Zorg in Lingewaard

Vroeger werd geneeskunde vaak uitgevoerd door kwakzalvers en aderlaters, later kwamen er afgestudeerde dokters. In 1823 hadden Huissen en Bemmel elk een bevoegde heelmeester.

In de wet op de lijkbezorging is opgenomen dat iedere gemeente over een arts dient te beschikken en zo ontstonden de huisartsen. Deze hadden vaak praktijk aan huis, ze beschikten over een behandelkamer en hadden een eigen apotheek.

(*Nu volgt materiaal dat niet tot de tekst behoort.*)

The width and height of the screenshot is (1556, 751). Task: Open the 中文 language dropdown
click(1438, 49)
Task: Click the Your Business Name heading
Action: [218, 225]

De wijkverpleging en ouderenzorg werden door verschillende orden van kloosterzusters gedaan. Zowel Bemmel, Huissen als Gendt hadden van die kloosters. Later kwamen hier de kruisverenigingen bij die een aantal taken overnamen. Voor oude mensen die niet door hun kinderen verzorgd konden worden , ontstonden vanuit de kloosters de bejaardenhuizen zoals in Bemmel het Liduina en in Gendt St Jozef. In Huissen kwam er een oudevrouwenhuis in 1890 en een oudemannenhuis in 1926. Dat laatste werd gesticht vanuit een legaat van de vermogende Herman Cremer en heette daarom de Cremerstichting. Na combinatie werd dit Sancta Maria.

De zorgvraag breidde zich uit en er vestigden zich ook tandartsen, fysiotherapeuten en zelfstandige apothekers in de woonkernen van Lingewaard. De rol van de kruisverenigingen werd overgenomen door de thuiszorg, de bejaardenhuizen werden verzorgingscentra en er zijn verpleeghuizen gekomen om de steeds intensievere ouderenzorg te kunnen opvangen.